Similarly, John Choi ’21 feels that this isn’t a great way to discuss someone’s identity. “I think that the question is very ignorant and people don’t realize it,” Choi said. “There are plenty of appropriate ways to ask about someone’s ethnicity without assuming they aren’t American just because they appear to be different.” It is clear that those who are asked the question are not very fond of the way that it is presented to them.

“We live in an globally connected world, and not learning about others’ backgrounds makes you more ignorant than not learning and continuing to be unintentionally racist,” said Olivia Chen ’20.

The ethnicity question can also be perceived as racist, but Gidget Rosen ’20 believes that it is quite the opposite. “I think that it prevents generalization and racism, primarily by avoiding declaring someone the wrong race based upon how they look,” Rosen said. “I believe it is usually meant in a respectful way that intends to maintain a politically correct tone.”

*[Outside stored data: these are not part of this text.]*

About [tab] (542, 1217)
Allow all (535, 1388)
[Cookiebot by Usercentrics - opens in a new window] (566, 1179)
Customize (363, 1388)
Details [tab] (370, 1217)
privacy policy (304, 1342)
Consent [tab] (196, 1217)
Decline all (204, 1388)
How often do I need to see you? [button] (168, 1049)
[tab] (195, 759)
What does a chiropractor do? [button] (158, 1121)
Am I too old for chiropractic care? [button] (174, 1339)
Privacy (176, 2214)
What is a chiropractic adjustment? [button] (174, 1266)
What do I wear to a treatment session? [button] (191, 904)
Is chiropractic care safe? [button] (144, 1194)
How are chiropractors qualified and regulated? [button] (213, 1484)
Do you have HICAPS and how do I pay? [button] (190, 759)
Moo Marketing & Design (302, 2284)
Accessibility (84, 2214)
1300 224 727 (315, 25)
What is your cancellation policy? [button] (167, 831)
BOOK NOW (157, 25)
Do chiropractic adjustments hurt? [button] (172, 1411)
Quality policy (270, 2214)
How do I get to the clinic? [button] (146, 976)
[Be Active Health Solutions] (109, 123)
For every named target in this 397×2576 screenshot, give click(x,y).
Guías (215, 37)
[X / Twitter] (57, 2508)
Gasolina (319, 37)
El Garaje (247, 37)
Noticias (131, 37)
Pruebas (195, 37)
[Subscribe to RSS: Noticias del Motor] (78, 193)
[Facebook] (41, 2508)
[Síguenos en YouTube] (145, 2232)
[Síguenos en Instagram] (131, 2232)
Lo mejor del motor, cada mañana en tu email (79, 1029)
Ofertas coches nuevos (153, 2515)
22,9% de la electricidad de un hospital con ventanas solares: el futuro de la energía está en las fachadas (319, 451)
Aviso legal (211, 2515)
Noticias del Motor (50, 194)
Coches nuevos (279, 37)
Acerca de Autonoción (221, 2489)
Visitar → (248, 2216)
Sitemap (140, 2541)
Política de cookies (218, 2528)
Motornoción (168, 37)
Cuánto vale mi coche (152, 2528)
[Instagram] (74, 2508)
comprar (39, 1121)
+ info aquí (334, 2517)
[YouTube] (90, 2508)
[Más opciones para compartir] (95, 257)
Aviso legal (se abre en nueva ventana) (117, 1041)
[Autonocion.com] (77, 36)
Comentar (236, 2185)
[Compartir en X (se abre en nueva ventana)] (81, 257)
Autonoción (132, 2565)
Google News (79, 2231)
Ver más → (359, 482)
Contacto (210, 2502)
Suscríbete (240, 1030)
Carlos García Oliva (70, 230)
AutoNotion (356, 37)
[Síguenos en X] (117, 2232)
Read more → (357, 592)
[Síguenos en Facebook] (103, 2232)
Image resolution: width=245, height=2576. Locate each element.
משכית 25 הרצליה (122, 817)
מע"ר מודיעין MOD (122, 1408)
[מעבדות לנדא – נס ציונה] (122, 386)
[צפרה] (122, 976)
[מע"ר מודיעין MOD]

It is clear that the perception of the question depends on the person and how they feel it is being asked to them. Thus, “Where are you from?” is a question whose connotation depends on the respondent, and should generally be avoided. There is nothing wrong with wanting to know more about the heritage and culture of others; it is how we can learn more about each other and can create a more welcoming and inclusive society. Thus, Olivia Chen ’20 believes that we should ask about ethnicity with a genuine interest in learning about it. “We live in an globally connected world, and not learning about others’ backgrounds makes you more ignorant than not learning and continuing to be unintentionally racist,” Chen said.

It is difficult to find a way to ask someone what their ethnicity is without seeming ignorant or rude. Just keep in mind: when wanting to learn about others’ ethnicity and cultural heritage, make it clear that there is no intention of being ignorant or unintentionally racist, and an honest response is bound to be given.